**Pixel coordinate grounding data**
- Opening Delimiter -
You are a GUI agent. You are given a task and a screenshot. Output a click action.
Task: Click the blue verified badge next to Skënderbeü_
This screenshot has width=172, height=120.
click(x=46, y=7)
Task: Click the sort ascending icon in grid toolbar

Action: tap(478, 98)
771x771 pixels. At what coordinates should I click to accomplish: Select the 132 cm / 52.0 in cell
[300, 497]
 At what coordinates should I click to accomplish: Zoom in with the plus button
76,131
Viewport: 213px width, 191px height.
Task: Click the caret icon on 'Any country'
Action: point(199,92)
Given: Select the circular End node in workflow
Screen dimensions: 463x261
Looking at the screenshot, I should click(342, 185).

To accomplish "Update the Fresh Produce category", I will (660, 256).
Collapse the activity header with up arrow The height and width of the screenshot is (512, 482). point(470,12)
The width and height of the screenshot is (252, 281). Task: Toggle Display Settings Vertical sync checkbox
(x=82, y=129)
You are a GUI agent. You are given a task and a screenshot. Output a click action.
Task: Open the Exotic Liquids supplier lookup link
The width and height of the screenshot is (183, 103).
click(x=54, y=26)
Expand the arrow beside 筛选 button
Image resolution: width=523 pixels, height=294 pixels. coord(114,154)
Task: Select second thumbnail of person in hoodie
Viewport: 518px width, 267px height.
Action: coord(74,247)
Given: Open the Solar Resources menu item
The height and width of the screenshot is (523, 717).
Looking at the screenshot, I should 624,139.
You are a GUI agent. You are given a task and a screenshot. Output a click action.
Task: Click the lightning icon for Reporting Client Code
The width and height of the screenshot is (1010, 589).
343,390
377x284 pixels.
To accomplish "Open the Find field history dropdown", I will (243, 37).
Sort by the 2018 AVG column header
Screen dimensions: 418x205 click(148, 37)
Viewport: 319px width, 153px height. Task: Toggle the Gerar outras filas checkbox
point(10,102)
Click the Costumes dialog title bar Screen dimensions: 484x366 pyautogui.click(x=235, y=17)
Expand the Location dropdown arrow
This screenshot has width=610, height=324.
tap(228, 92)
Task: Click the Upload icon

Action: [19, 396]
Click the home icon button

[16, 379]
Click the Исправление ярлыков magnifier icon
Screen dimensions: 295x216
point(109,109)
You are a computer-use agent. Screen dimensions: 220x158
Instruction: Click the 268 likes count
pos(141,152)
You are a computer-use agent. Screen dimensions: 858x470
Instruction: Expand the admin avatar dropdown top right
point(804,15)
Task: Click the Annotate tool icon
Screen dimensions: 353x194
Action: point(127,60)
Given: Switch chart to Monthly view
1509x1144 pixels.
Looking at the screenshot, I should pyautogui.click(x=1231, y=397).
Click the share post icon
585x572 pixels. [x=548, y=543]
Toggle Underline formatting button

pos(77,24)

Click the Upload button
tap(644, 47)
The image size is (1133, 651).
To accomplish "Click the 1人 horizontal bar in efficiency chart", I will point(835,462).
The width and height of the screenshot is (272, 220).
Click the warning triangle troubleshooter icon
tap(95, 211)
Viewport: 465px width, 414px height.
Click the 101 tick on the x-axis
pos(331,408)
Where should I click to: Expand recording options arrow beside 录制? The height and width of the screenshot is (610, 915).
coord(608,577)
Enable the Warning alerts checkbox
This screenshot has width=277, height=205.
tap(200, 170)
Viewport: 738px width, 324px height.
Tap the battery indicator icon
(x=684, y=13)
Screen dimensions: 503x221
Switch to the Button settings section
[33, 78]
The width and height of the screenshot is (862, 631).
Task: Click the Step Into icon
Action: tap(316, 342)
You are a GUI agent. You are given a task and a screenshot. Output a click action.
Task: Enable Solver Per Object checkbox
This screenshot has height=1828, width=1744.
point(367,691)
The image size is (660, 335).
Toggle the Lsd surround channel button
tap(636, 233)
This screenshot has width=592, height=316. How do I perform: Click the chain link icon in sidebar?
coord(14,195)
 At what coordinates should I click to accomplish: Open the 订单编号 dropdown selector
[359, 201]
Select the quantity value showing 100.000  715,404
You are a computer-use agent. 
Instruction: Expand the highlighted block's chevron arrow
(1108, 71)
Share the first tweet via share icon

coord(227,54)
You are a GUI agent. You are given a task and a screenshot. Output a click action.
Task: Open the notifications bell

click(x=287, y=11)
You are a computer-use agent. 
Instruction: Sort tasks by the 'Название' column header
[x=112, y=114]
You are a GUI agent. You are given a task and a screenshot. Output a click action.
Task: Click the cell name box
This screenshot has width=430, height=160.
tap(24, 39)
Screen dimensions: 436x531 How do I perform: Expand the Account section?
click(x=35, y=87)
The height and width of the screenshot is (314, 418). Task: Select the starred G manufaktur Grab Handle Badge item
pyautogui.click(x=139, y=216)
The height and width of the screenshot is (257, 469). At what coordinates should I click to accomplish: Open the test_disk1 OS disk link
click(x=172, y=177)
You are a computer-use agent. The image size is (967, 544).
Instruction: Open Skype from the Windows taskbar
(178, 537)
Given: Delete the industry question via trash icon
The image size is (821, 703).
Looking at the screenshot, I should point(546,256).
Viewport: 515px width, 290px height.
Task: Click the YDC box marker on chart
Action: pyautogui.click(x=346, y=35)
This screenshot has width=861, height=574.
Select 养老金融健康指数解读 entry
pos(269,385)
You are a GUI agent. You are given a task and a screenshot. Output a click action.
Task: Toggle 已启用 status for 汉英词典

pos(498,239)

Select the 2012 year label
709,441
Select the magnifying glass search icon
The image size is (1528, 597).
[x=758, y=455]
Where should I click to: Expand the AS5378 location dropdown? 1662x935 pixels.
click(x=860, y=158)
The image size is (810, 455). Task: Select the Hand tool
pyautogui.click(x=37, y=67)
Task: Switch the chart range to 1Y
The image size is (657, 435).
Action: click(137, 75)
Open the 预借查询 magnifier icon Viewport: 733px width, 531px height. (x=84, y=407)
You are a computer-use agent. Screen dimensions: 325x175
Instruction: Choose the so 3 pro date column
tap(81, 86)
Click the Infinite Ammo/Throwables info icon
- Closing Delimiter -
**INSTRUCTIONS FOR THE TASK**
The line with "The image size is (1528, 597)." and all lines after it through the end of the data above: write these out exactly and add nothing.

**RESPONSE BELOW**
The image size is (1528, 597).
[x=758, y=455]
Where should I click to: Expand the AS5378 location dropdown? 1662x935 pixels.
click(x=860, y=158)
The image size is (810, 455). Task: Select the Hand tool
pyautogui.click(x=37, y=67)
Task: Switch the chart range to 1Y
The image size is (657, 435).
Action: click(137, 75)
Open the 预借查询 magnifier icon Viewport: 733px width, 531px height. (x=84, y=407)
You are a computer-use agent. Screen dimensions: 325x175
Instruction: Choose the so 3 pro date column
tap(81, 86)
Click the Infinite Ammo/Throwables info icon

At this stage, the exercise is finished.